O eurodeputado do Partido Social Democrata dos Açores (PSD/Açores), Paulo do Nascimento Cabral, destacou, no âmbito da apresentação do Relatório Especial do Tribunal de Contas Europeu sobre as medidas específicas de apoio à agricultura nas Regiões Ultra-periféricas da União Europeia (UE), a “própria observação do Tribunal: o programa POSEI é um instrumento financeiro da União Europeia, que que assim deve continuar”, e que o “envelope financeiro permanece praticamente inalterado há quase duas décadas, apesar do aumento dos custos de produção, da inflação e do aumento das exigências regulamentares”.
Na sua intervenção na Comissão da Agricultura e do Desenvolvimento Rural do Parlamento Europeu e na qualidade de representante do Partido Popular Europeu (PPE), o maior grupo político do Parlamento Europeu, Paulo do Nascimento Cabral afirmou que “qualquer avaliação adequada do POSEI deve, a meu ver, ter também em conta os fatores externos que afetam significativamente os setores agrícolas das Regiões Ultraperiféricas (RUP), entre os quais, por exemplo, o impacto dos acordos comerciais da União Europeia com países terceiros, ou o impacto da proibição de determinadas substâncias activas. O sector da cana-de-açúcar constitui um exemplo claro, assim como o sector do tomate nas Canárias”.
“Importa igualmente salientar que a capacidade do POSEI para responder adequadamente a estes desafios tem sido severamente limitada por constrangimentos financeiros”, adiantou o eurodeputado açoriano, lamentando que “estamos a exigir que os agricultores façam mais com cada vez menos recursos”.

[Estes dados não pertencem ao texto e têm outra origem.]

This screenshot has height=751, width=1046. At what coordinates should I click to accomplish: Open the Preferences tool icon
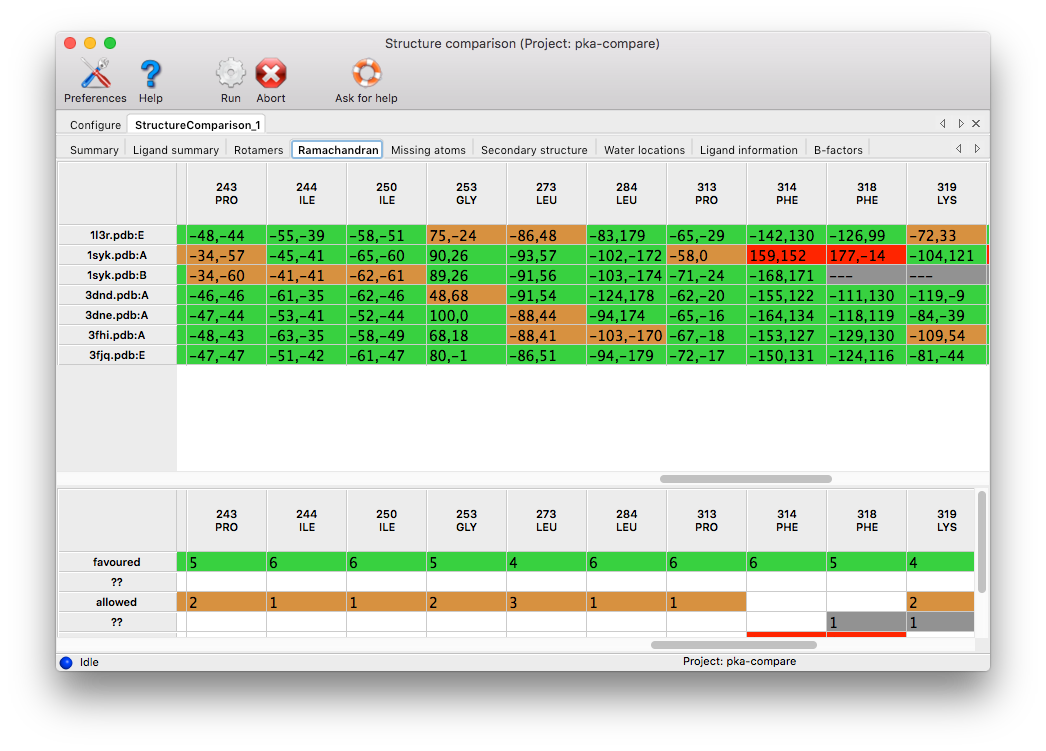95,74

O eurodeputado do PSD aproveitou para salientar que as “condições agrícolas nas Regiões Ultra-periféricas são substancialmente diferentes”, e que “quando o Tribunal afirma que o futuro a longo prazo destes sectores está ameaçado por desafios ambientais, pelas alterações climáticas e por factores demográficos nas Regiões Ultra-periféricas, a conclusão lógica deve ser a de que é necessário um financiamento adequado e previsível para ultrapassar os mesmos”.

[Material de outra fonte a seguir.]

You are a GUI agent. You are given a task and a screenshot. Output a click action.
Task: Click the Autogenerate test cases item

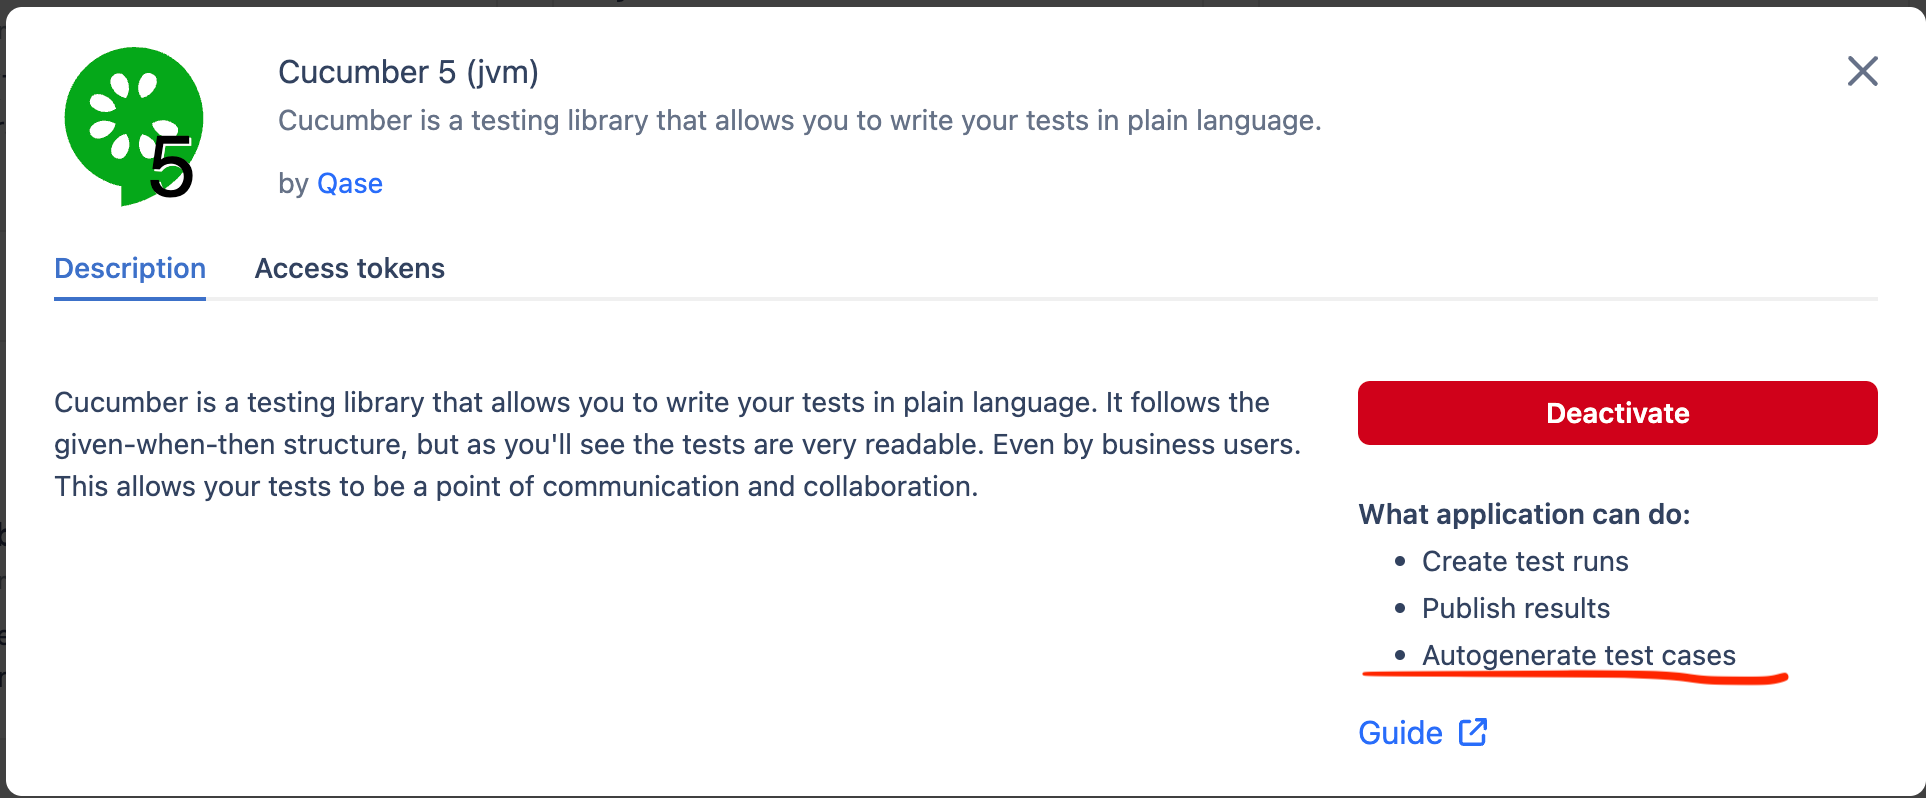1578,655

Além disso, “acresce que, no seu mais recente parecer sobre a PAC {Política Agrícola Comum], o Tribunal alertou que a integração do POSEI num fundo único comprometeria a coerência da PAC e aumentaria a complexidade ao nível da sua gestão, devido à proliferação de regras de execução”, relembrou o parlamentar europeu.
A concluir as suas declarações, Paulo do Nascimento Cabral enalteceu “o bom desempenho da produção de leite nos Açores” e frisou uma vez mais que o “POSEI tem de manter-se no Regulamento (UE) n.º 228/2013, como instrumento distinto, com um orçamento devidamente protegido, no montante de 9,1 mil milhões de euros, conforme aqui votado, e em conformidade com o artigo 349.º do Tratado”.
O Tribunal de Contas Europeu, respondendo ao eurodeputado do PSD, salientou que o POSEI é um programa “verdadeiramente fundamental” para a agricultura das RUP e que também é crucial para as comunidades locais, esclarecendo “que, em momento algum, o relatório põe em causa a própria existência do programa”.
A Comissão Europeia informou, por sua vez e em resposta a Paulo do Nascimento Cabral, que “partilha a posição do Tribunal segundo a qual o programa POSEI tem desempenhado um papel determinante na manutenção da actividade agrícola e no reforço da competitividade de determinados sectores, designadamente os sectores da banana e do leite”, considerando ainda que é importante “assegurar que os agricultores das Regiões Ultra-periféricas disponham de condições que lhes permitam auferir uma remuneração justa pela respectiva produção”.